- Genre: Telenovela
- Created by: Jaime Nieto
- Written by: Franco Iza; Joss Montenegro; Ximena Basadre; María Inés Vargas; Rasec Barragán; Mariana Silva; Luis Francisco Palomino;
- Directed by: Jorge Tapia; Toño Vega; Luis Barrios;
- Starring: Mónica Sánchez; David Villanueva; Paul Martin;
- Theme music composer: Estanis Mogollón
- Opening theme: "Eres mi bien" by Álvaro Rod
- Composer: José Lindley
- Country of origin: Peru
- Original language: Spanish
- No. of seasons: 1
- No. of episodes: 139

Production
- Executive producers: César Arana Díaz; Nataly Mendoza Rodríguez;
- Producers: Carol Ríos Polastri; Guillermo Lay Arcos;
- Camera setup: Multi-camera
- Production company: Chasqui Producciones

Original release
- Network: Latina Televisión
- Release: 18 August 2025 – 3 March 2026

= Eres mi bien =

Eres mi bien is a Peruvian telenovela created by Jaime Nieto.

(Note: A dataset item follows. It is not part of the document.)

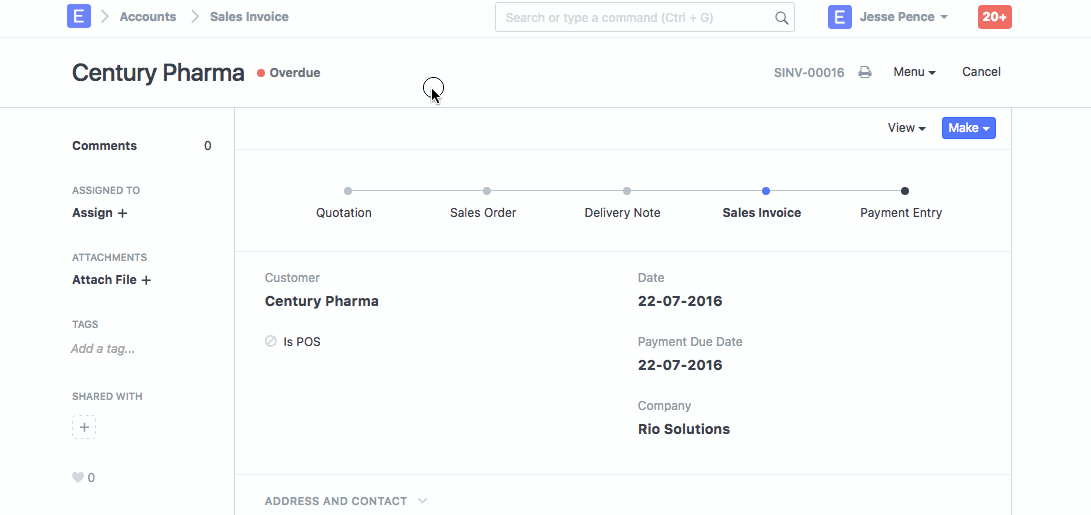The image size is (1091, 515).
Task: Click the Payment Entry timeline dot
Action: pyautogui.click(x=904, y=191)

It aired on Latina Televisión from 18 August 2025 to 3 March 2026. The series stars Mónica Sánchez, David Villanueva and Paul Martin.

== Premise ==
Valeria Vargas is a woman whose love and family life is disrupted by the arrival of two men who insist on being present in her daily life. On one hand, Rubén represents the connection to the past: he is her ex-partner and father of her children, Fiorella and Toño. On the other hand, Mauricio, a businessman, symbolizes success, dreams of change, and the emergence of new opportunities that challenge Valeria's apparent tranquility. Valeria is rejected by Leticia, Mauricio's mother, upon learning that Valeria sells ceviche, also because Leticia wants to try to get Mauricio back with Claudia, the mother of his daughter.

== Cast ==
- Mónica Sánchez as Valeria Vargas
- David Villanueva as Mauricio Fernando Piaggio Montes de Oca / Mauricio Fernando Piaggio Carbajal
- Paul Martin as Rubén Pacheco Salas
- Diana Quijano as Leticia Montes de Oca vda. de Piaggio
- Teddy Guzmán as Rebeca Carbajal
- Roberto Moll as Vicente Braulio Pacheco Bravo
- Nathalia Vargas as Francisca Carbajal
- Pierina Carcelén as Claudia Martínez Bustamante
- César Ritter as Alfonso "Foncho" Polar
- Natalia Salas (later replaced by Ximena Díaz) as Mercedes Eugenia "Meche" Gómez de López
- Claudio Calmet as Emerson López
- Fiorella Luna as Roxana Gómez
- Diego Villarán as Alan López Gómez
- Valeria Ríos as Fiorella Pacheco Vargas
- Vasco Rodríguez as Sebastián Barrios Domenack
- Claudio Rubio as Antonio "Toñito" Pacheco Vargas
- Valeria Conroy as Cayetana Benavides
- Leandro Hernández as David Alejandro López Gómez
- Stefano Meier as Ricardo Vega Solar
- Fiorella Pennano as Lucía Salazar
- Martina Peñaloza as Miranda Piaggio Martínez / Miranda Martínez Bustamante / Miranda Molina Martínez
- Julián Legaspi as Renato Molina
- Stephanie Orúe as Azucena Gómez

== Reception ==
The telenovela premiered on 18 August 2025, positioning itself in sixth place in the audience during primetime with a percentage of 7.4 points, being surpassed by the series Al fondo hay sitio airing on América Televisión.